▶ Your goal:
Every record must be retyped as it stands.

(Pixel coordinate grounding data)
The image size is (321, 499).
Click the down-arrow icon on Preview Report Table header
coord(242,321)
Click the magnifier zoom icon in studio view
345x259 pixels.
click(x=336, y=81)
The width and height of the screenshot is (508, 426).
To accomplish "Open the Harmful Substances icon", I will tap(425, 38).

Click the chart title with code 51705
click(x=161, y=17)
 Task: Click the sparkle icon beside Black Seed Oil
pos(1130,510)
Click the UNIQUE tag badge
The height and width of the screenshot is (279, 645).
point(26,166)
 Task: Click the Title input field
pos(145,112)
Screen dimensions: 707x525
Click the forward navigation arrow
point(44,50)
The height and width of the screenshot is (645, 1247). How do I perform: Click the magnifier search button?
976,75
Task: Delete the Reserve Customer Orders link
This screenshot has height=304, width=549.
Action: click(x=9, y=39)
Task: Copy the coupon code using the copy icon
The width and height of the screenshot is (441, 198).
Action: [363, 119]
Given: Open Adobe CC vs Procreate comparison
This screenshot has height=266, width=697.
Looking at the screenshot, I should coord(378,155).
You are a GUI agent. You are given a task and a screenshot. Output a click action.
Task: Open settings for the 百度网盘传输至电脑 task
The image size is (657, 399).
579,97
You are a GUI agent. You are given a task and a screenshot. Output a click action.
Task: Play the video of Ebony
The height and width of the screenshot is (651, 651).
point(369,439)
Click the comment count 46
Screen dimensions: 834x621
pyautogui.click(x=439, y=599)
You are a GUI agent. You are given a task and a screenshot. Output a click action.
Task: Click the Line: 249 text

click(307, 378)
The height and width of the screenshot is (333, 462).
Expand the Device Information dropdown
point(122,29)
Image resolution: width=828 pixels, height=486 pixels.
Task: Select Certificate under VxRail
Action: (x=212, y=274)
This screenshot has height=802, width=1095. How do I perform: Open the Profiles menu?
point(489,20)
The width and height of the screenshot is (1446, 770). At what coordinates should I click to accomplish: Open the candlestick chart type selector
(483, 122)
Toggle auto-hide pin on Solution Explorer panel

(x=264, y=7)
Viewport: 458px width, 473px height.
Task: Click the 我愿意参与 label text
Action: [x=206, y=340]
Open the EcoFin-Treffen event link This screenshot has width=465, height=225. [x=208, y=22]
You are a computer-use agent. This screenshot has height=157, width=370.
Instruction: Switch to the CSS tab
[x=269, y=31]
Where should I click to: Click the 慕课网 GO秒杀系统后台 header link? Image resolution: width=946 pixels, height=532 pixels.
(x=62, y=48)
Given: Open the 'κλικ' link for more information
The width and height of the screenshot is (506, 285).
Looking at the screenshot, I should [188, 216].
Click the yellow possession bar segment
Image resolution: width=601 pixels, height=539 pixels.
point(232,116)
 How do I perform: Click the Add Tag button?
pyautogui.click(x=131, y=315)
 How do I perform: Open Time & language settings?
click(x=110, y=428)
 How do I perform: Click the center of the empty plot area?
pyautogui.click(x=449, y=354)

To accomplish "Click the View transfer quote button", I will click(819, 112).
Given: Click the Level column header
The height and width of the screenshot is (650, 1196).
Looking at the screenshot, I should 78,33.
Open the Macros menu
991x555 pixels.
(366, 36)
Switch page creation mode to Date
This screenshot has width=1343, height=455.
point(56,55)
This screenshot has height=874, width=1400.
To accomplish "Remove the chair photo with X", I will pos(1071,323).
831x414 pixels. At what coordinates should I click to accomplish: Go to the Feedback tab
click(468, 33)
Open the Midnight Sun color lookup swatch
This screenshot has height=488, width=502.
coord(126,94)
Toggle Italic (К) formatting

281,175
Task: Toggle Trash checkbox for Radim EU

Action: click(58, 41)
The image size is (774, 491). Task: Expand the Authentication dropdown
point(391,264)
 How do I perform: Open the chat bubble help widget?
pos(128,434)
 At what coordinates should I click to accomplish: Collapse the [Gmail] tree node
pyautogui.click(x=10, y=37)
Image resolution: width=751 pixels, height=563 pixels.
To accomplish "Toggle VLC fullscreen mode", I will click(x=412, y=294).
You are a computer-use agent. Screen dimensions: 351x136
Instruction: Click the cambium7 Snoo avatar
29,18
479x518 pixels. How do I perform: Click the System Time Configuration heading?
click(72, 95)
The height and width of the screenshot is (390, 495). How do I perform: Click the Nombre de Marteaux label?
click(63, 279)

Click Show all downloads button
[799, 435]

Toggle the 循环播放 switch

▶ Answer section:
The image size is (321, 499).
Click the down-arrow icon on Preview Report Table header
coord(242,321)
Click the magnifier zoom icon in studio view
345x259 pixels.
click(x=336, y=81)
The width and height of the screenshot is (508, 426).
To accomplish "Open the Harmful Substances icon", I will tap(425, 38).

Click the chart title with code 51705
click(x=161, y=17)
 Task: Click the sparkle icon beside Black Seed Oil
pos(1130,510)
Click the UNIQUE tag badge
The height and width of the screenshot is (279, 645).
point(26,166)
 Task: Click the Title input field
pos(145,112)
Screen dimensions: 707x525
Click the forward navigation arrow
point(44,50)
The height and width of the screenshot is (645, 1247). How do I perform: Click the magnifier search button?
976,75
Task: Delete the Reserve Customer Orders link
This screenshot has height=304, width=549.
Action: click(x=9, y=39)
Task: Copy the coupon code using the copy icon
The width and height of the screenshot is (441, 198).
Action: [363, 119]
Given: Open Adobe CC vs Procreate comparison
This screenshot has height=266, width=697.
Looking at the screenshot, I should coord(378,155).
You are a GUI agent. You are given a task and a screenshot. Output a click action.
Task: Open settings for the 百度网盘传输至电脑 task
The image size is (657, 399).
579,97
You are a GUI agent. You are given a task and a screenshot. Output a click action.
Task: Play the video of Ebony
The height and width of the screenshot is (651, 651).
point(369,439)
Click the comment count 46
Screen dimensions: 834x621
pyautogui.click(x=439, y=599)
You are a GUI agent. You are given a task and a screenshot. Output a click action.
Task: Click the Line: 249 text

click(307, 378)
The height and width of the screenshot is (333, 462).
Expand the Device Information dropdown
point(122,29)
Image resolution: width=828 pixels, height=486 pixels.
Task: Select Certificate under VxRail
Action: (x=212, y=274)
This screenshot has height=802, width=1095. How do I perform: Open the Profiles menu?
point(489,20)
The width and height of the screenshot is (1446, 770). At what coordinates should I click to accomplish: Open the candlestick chart type selector
(483, 122)
Toggle auto-hide pin on Solution Explorer panel

(x=264, y=7)
Viewport: 458px width, 473px height.
Task: Click the 我愿意参与 label text
Action: [x=206, y=340]
Open the EcoFin-Treffen event link This screenshot has width=465, height=225. [x=208, y=22]
You are a computer-use agent. This screenshot has height=157, width=370.
Instruction: Switch to the CSS tab
[x=269, y=31]
Where should I click to: Click the 慕课网 GO秒杀系统后台 header link? Image resolution: width=946 pixels, height=532 pixels.
(x=62, y=48)
Given: Open the 'κλικ' link for more information
The width and height of the screenshot is (506, 285).
Looking at the screenshot, I should [188, 216].
Click the yellow possession bar segment
Image resolution: width=601 pixels, height=539 pixels.
point(232,116)
 How do I perform: Click the Add Tag button?
pyautogui.click(x=131, y=315)
 How do I perform: Open Time & language settings?
click(x=110, y=428)
 How do I perform: Click the center of the empty plot area?
pyautogui.click(x=449, y=354)

To accomplish "Click the View transfer quote button", I will click(819, 112).
Given: Click the Level column header
The height and width of the screenshot is (650, 1196).
Looking at the screenshot, I should 78,33.
Open the Macros menu
991x555 pixels.
(366, 36)
Switch page creation mode to Date
This screenshot has width=1343, height=455.
point(56,55)
This screenshot has height=874, width=1400.
To accomplish "Remove the chair photo with X", I will pos(1071,323).
831x414 pixels. At what coordinates should I click to accomplish: Go to the Feedback tab
click(468, 33)
Open the Midnight Sun color lookup swatch
This screenshot has height=488, width=502.
coord(126,94)
Toggle Italic (К) formatting

281,175
Task: Toggle Trash checkbox for Radim EU

Action: click(58, 41)
The image size is (774, 491). Task: Expand the Authentication dropdown
point(391,264)
 How do I perform: Open the chat bubble help widget?
pos(128,434)
 At what coordinates should I click to accomplish: Collapse the [Gmail] tree node
pyautogui.click(x=10, y=37)
Image resolution: width=751 pixels, height=563 pixels.
To accomplish "Toggle VLC fullscreen mode", I will click(x=412, y=294).
You are a computer-use agent. Screen dimensions: 351x136
Instruction: Click the cambium7 Snoo avatar
29,18
479x518 pixels. How do I perform: Click the System Time Configuration heading?
click(72, 95)
The height and width of the screenshot is (390, 495). How do I perform: Click the Nombre de Marteaux label?
click(63, 279)

Click Show all downloads button
[799, 435]

Toggle the 循环播放 switch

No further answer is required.